Ich sehe das so wie Jesper (und der weiß wovon er redet ...).
Ich würde an dieser Stelle auch ähnlich vorgehen. Scripte sollte man dort einsetzen, wo man mit den Standard-Funktionen nicht mehr klarkommt.

@Johnij:
Deshalb hast du natürlich trotzdem Recht mit :


> Dumm ist es, wenn man nix mit Skripting anfangen kann.


 
Gruß
LL


----------



## repök (18 Juli 2008)

Also ich würde sowas an eine Variable (oder auch an zwei) hängen und dann bei Änderung ausführen. 
Und was das skripten ansich angeht sehe ich das wie Jesper. Wohl dosiert kann man was damit anfangen.


----------



## Earny (18 Juli 2008)

Hallo,
ich habe mein Problem gelöst. Der Programmcode war richtig.
Mir war nur nicht klar, wie ein Code zyklisch aufgerufen wird. 
Ich habe in der Zwischenzeit erfahren, dass in WinCC flexible die von VB6.0 und VB2005 altbekannten und altbewährten Timer nicht zur Verfügung stehen. Deshalb kommt hier nur eine Event-Abfrage in Frage.
Ich habe die Erfassungsart der beiden Variablen auf "Zyklisch fortlaufend" gestellt. Außerdem muss noch bei "Erfassung" - "Wertänderung" der Skript aufgerufen werden.
Das klappt jetzt. Allerdings ist die Logik falsch. Die habe ich jetzt richtig gestellt. Wenn ein Kugelhahn zwei Endschalter hat, so müssen nämlich vier Fälle unterschieden werden!

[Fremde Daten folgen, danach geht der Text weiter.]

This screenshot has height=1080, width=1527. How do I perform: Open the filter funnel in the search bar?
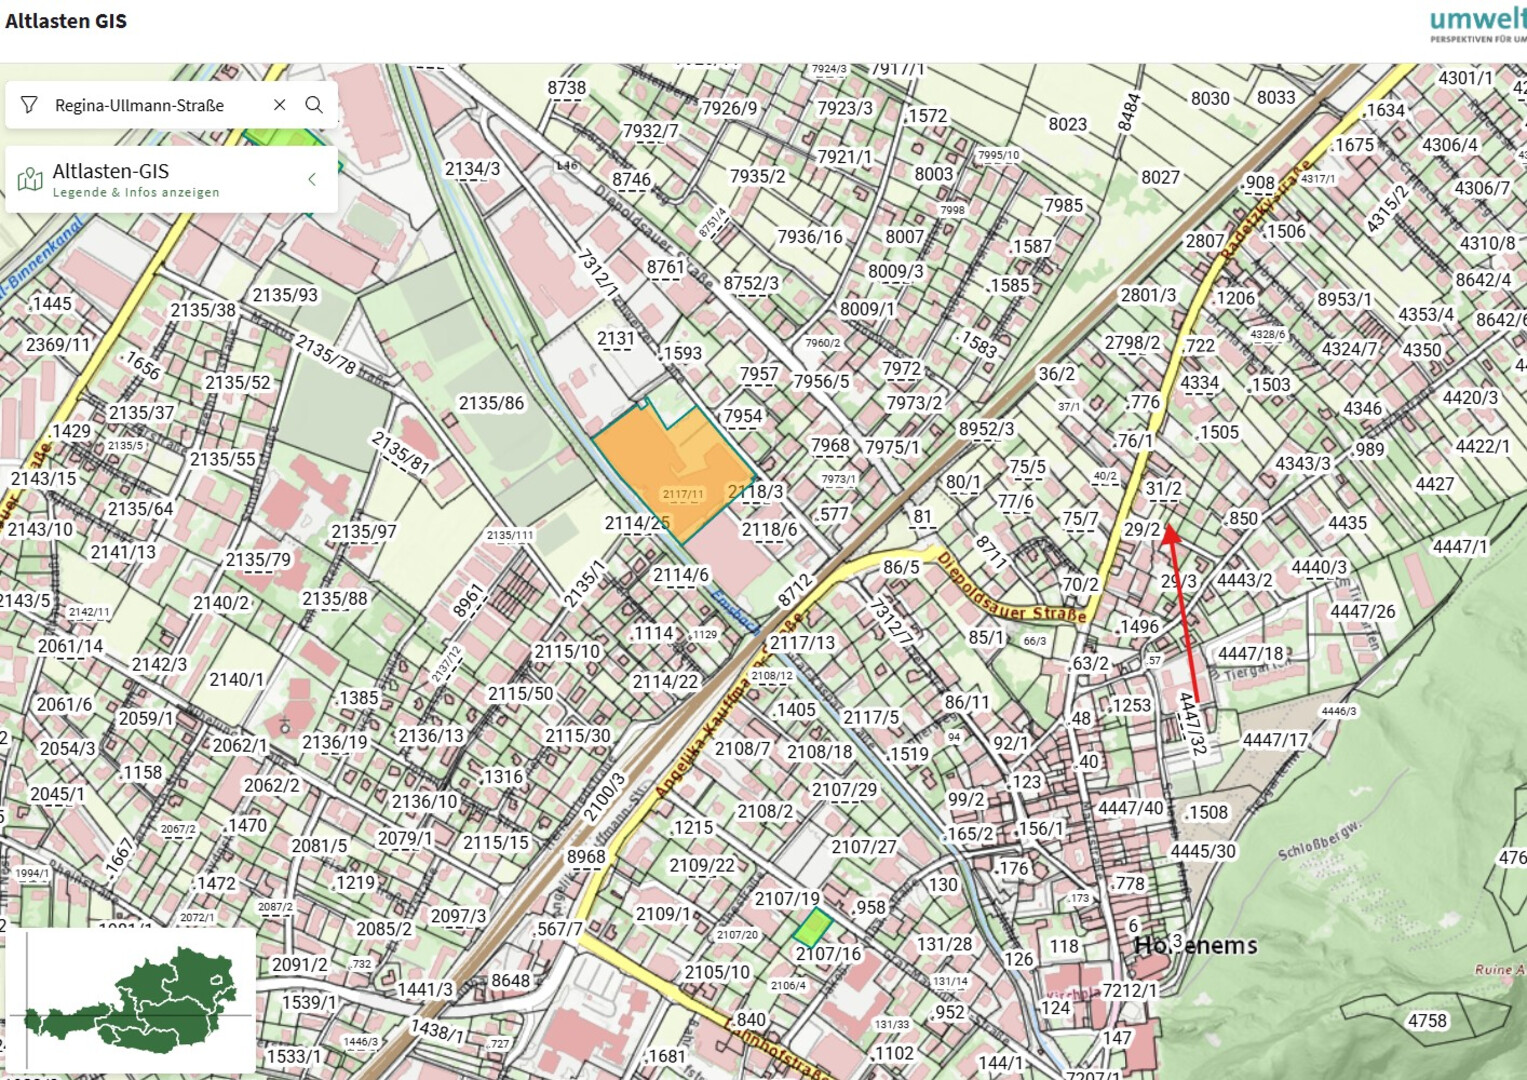point(29,105)
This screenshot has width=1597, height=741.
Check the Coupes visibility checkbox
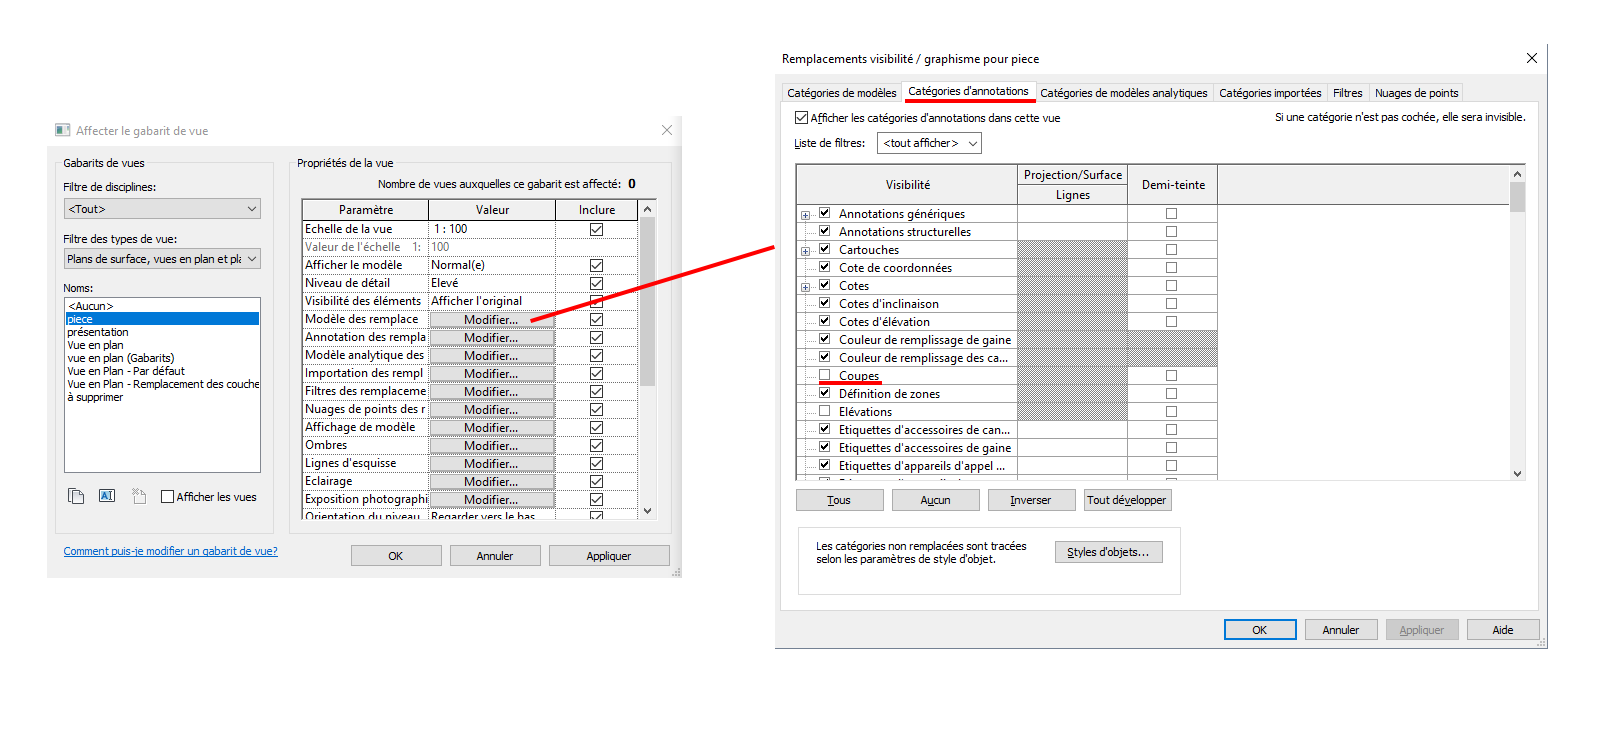point(825,375)
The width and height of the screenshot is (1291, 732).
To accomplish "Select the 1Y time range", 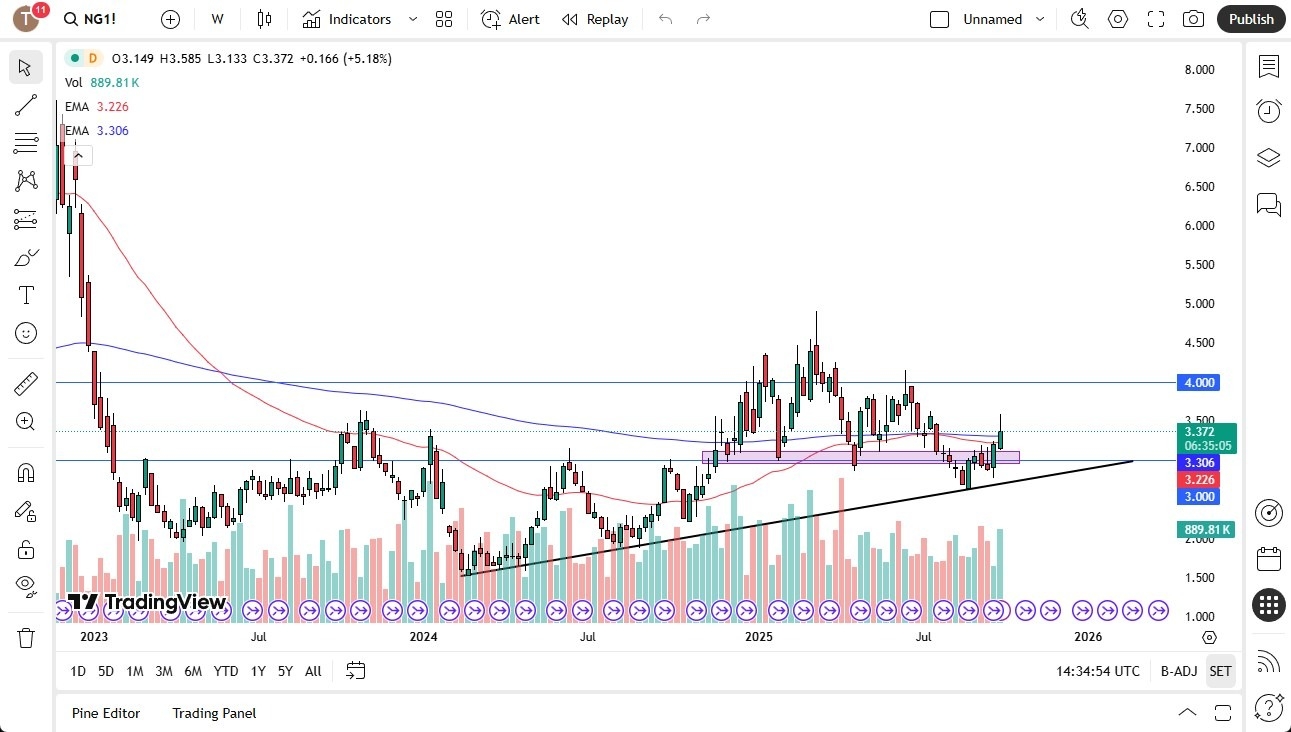I will [258, 671].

Ich habe meinen Programmcode erweitert:

Dim objTextfeld
Set objTextfeld=HmiRuntime.Screens("Bild1").ScreenItems("Textfeld_3")
If SmartTags("G115")=True And SmartTags("G116")=False Then
objTextfeld.Text="Kugelhahn ist geschlossen."
ElseIf
SmartTags("G115")=False And SmartTags("G116")=True Then
objTextfeld.Text="Kugelhahn ist geöffnet."
ElseIf
SmartTags("G115")=False And SmartTags("G116")=False Then
objTextfeld.Text=""
ElseIf
SmartTags("G115")=True And SmartTags("G116")=True Then
objTextfeld.Text="Endschalter defekt?"
End If

Womit ich schon beim nächsten Problem angekommen bin:
Der obenstehende Programmcode wird nicht kompiliert, weil er einen Fehler enthält. Der Flex-Kompiler sagt lediglich, dass der Skript einen Fehler enthält, zeigt aber nicht die Stelle.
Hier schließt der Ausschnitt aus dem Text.